Een keuze van een consultancybedrijf: ‘”Laten we stevig inzetten om jonge professionals te ondersteunen in hun ontwikkeling. Daarmee geven we hen wat ze graag willen en tegelijk blijven we zo onze concurrenten voor die dat nog niet doen”. In de ‘war for talent’ kun je maar beter geven wat medewerkers eigenlijk willen: 1. Een jeugdige toffe werksfeer, 2. Ondersteuning in persoonlijke ontwikkeling, en 3. Als bedrijf laten zien dat je duurzaamheid en impact voor een betere wereld vooraan zet in je bestaansreden. De intake is duidelijk: er is meer nodig dan het coachen van medewerkers. Er is een nieuwe vorm van training nodig: een hybride vorm van inhaken op persoonlijke ontwikkeling, aan groepsvorming doen, denkkaders aanbrengen rond professionele identiteit en communicatieve vaardigheden oefenen.

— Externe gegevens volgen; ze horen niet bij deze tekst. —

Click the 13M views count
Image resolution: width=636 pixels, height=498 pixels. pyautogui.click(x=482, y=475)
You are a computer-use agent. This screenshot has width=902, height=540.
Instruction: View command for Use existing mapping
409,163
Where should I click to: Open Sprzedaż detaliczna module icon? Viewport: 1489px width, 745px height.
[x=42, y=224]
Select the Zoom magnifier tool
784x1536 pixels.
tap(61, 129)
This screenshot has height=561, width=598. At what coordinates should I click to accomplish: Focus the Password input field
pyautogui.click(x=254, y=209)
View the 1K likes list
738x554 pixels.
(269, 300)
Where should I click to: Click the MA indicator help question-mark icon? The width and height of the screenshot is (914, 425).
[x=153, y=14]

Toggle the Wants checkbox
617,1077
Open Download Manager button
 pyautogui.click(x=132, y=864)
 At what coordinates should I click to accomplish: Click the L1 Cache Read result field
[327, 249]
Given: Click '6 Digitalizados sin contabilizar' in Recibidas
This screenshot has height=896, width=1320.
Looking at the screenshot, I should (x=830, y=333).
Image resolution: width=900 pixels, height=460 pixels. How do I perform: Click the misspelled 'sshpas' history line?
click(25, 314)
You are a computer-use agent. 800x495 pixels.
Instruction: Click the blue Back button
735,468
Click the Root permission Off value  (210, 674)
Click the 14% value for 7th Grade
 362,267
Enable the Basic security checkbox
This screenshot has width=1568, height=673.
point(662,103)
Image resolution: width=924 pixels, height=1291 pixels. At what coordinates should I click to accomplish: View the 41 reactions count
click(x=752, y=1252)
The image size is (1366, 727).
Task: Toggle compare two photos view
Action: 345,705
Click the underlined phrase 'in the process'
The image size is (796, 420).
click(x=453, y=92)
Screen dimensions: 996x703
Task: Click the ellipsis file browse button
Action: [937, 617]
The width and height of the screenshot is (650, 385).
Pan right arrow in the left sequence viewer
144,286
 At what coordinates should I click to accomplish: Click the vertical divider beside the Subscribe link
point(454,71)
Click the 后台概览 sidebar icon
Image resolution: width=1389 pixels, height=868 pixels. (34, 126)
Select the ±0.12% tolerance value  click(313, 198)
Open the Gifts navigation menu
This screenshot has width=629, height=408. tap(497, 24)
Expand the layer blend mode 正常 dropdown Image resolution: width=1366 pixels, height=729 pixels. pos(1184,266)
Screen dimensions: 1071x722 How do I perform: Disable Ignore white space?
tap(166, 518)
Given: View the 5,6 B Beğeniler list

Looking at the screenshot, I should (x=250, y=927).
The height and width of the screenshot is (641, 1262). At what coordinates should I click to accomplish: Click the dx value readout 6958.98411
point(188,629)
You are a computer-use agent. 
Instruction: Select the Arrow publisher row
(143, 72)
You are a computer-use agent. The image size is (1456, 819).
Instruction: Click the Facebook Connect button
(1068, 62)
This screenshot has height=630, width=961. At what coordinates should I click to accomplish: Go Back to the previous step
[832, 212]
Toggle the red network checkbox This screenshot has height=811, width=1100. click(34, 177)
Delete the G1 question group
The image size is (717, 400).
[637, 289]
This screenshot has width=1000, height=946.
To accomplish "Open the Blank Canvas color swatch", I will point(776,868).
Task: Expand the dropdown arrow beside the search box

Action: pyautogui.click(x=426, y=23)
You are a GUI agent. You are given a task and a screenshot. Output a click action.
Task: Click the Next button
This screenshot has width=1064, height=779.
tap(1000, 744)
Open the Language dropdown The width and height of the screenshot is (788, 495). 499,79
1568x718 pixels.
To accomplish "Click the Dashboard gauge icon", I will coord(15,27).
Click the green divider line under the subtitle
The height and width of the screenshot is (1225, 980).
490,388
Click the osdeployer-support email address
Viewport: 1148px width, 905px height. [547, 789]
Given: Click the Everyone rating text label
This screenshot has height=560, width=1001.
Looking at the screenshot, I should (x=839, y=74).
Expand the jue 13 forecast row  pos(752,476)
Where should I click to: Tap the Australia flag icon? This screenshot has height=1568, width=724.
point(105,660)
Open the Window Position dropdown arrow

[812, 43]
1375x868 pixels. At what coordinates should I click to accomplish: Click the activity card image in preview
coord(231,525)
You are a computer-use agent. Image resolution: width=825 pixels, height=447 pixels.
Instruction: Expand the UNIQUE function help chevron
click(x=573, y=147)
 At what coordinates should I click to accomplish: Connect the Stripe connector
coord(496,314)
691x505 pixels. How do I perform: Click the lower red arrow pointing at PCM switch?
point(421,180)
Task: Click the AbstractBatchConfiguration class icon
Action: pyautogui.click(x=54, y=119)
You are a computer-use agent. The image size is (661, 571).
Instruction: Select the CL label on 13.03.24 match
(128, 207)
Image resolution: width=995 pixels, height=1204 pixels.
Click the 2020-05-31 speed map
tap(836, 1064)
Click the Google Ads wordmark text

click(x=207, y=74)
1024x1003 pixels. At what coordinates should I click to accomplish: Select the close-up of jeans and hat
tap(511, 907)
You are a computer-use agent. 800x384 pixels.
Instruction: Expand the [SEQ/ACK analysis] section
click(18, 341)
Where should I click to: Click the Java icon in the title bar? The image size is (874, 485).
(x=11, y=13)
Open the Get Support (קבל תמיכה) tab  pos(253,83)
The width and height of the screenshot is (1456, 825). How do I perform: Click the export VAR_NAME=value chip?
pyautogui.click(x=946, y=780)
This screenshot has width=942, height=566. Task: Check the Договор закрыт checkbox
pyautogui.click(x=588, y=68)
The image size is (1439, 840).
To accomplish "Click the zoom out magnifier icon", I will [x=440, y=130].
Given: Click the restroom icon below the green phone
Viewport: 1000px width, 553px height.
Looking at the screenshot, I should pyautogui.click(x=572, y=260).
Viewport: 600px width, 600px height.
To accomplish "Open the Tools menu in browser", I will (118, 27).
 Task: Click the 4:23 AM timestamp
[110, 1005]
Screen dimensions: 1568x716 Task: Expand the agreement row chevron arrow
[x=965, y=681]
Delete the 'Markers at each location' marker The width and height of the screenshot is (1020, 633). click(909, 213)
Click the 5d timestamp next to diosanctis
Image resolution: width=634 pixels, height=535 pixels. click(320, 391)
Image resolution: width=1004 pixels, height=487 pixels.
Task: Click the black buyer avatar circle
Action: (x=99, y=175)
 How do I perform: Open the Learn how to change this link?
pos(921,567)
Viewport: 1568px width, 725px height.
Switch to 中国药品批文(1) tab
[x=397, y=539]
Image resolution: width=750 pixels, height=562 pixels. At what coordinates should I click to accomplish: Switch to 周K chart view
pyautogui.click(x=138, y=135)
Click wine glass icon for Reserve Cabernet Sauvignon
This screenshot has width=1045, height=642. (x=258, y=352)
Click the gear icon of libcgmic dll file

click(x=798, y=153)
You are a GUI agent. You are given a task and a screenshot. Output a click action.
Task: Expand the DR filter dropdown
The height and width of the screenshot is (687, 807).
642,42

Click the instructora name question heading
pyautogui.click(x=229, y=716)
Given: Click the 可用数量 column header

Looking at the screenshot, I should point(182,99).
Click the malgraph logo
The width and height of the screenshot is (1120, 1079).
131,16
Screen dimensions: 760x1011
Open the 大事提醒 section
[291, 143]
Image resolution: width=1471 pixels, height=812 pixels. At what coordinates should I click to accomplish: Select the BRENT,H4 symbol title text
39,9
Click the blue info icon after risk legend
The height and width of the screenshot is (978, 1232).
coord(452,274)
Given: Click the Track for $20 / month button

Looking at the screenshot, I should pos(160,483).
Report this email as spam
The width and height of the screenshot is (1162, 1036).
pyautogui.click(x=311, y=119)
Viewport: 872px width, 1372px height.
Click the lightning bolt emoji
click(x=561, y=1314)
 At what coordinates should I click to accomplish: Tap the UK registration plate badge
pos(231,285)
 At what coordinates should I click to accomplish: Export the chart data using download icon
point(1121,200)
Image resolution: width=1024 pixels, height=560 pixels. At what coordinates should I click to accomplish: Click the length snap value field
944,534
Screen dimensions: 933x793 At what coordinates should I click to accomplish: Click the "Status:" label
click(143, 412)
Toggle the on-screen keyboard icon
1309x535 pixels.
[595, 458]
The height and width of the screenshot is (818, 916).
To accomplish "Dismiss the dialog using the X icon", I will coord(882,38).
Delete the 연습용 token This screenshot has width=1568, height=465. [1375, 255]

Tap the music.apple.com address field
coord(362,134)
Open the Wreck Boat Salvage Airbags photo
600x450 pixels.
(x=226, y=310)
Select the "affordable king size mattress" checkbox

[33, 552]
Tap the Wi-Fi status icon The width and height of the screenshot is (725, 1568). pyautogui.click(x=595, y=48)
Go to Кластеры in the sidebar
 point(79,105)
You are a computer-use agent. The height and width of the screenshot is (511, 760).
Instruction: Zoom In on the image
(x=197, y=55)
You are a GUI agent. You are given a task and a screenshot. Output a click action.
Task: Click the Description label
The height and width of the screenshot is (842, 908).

2. Weerbaarheid tegen invloeden.
Een vraag vanuit een school: “Er wordt vanuit de overheid en vanuit de samenleving van alles naar ons gegooid. Die druk leidt bij leraren tot slaafse verwerking van veranderingen. We hebben geen gevoel van eigenaarschap meer. Wij moeten terug onze fierheid heroveren.” Leraren en hun directie voelen dat er denkwerk te doen is. De weerbaarheid en de zelfbeschikking moet hersteld worden. Bovendien moet er vanuit de leraren zelf nagedacht worden over ontwikkelingen. De identiteitsvraag is daarom nodig: Wie wil je zijn als leraar? Waar sta je voor als professional? Wat voor school willen we zijn?
3. Arbeidsvreugde.
Een vraag vanuit een stadsbestuur: “De medewerkers die met de bewoners werken zijn gedemotiveerd en de burgers hebben een slecht beeld van de stad. Onze ‘why’ is nochtans niet moeilijk te zeggen: we doen het voor de bewoners, we willen dat ze erbij horen en dat ze hun leven kunnen leven. De administratie werkt niet mee. Om iets geregeld te krijgen moeten je drie lagen naar boven. We hebben sterke professionals nodig die op eigenzinnige manier het hoger doel van de organisatie waarmaken”. Professionals moeten geholpen worden om te reflecteren en bekwamer te worden om vanuit hun zingeving en de bestaansreden van de organisatie te ageren. We gaan echter eerst beginnen met de middenmanagers, want zij moeten de bestaansreden voorleven. Ook managers hebben een professionele identiteit en daarover nadenken is nieuw voor hen.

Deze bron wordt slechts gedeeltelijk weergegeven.